East Midland archaeologists were “gobsmacked” to unearth another trove of finds at the site of a Roman villa complex in Rutland. Two years after it was first discovered beneath a farmer’s field, the site has revealed a lavish barn conversion with a sophisticated Roman-style bath suite and mosaic.
“It’s amazing; it sort of makes up for all the muddy ditches that I’ve spent a lot of my time in,” said Jennifer Browning, a projects officer with the University of Leicester archaeological services.
It was during the first national lockdown in 2020 when the site attracted the interest of archaeologists after a family spotted some pottery fragments in one of their fields. Experts from the University of Leicester were called in and began unveiling a grand Roman villa with a rare mosaic depicting the Trojan war epic from Homer’s (c. 8th century BC) Iliad. Historic England hailed the mosaic – now protected by the government – as one of the most significant of its kind in Britain.
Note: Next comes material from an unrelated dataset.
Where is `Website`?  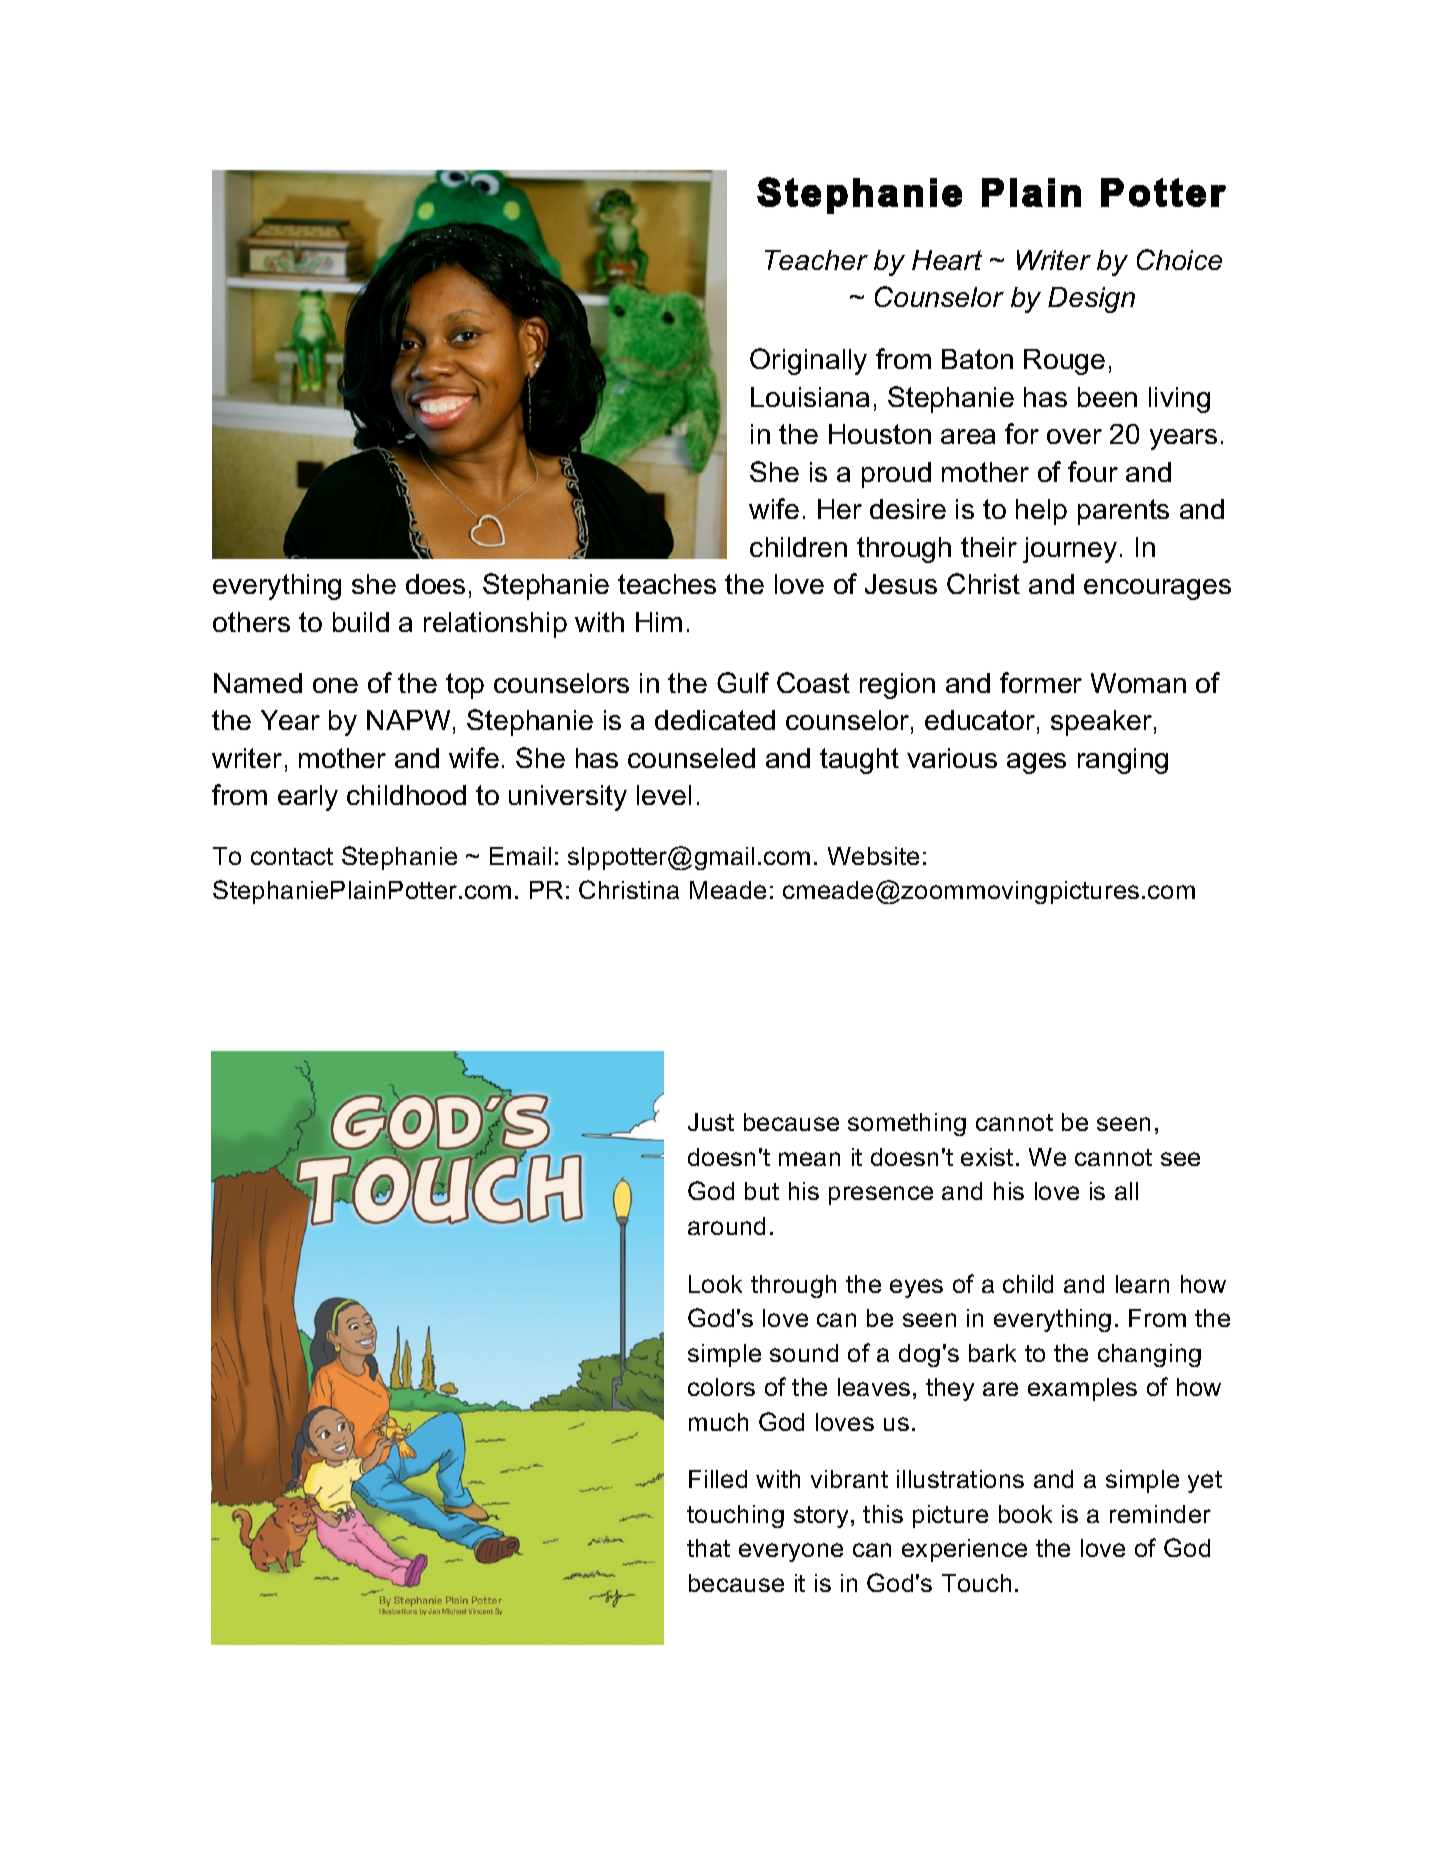 Website is located at coordinates (873, 856).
“The (Iliad) mosaic is a fantastic eye-catching find,” explained John Thomas, deputy director of University of Leicester archaeological services. “But it’s just one element of a much bigger settlement that we now know of from the geophysics.”
This year, the second round of discoveries provides fresh evidence of the owners’ once lavish lifestyle. A large barn, possibly with multiple storeys, was found about 50 metres away from the villa. Originally built using timber, the barn was later converted into stone for living and agricultural purposes. Inside the dwelling was a luxurious bath suite with underfloor heating and heating ducts built into the walls.
The excavation also unearthed a new mosaic believed to be part of a dining or entertaining area of the large villa, featuring a kaleidoscopic geometric pattern. It suggests that the site was first occupied in the 2nd or 3rd centuries CE, which is much older than previously thought by a hundred years or more.
Speaking about the importance of Rutland, Thomas said: “It’s difficult to overstate the significance of this Roman villa complex to our understanding of life in late Roman Britain. While previous excavations of individual buildings, or smaller-scale villas, have given us a snapshot, this discovery in Rutland is much more complete and provides a clearer picture of the whole complex.”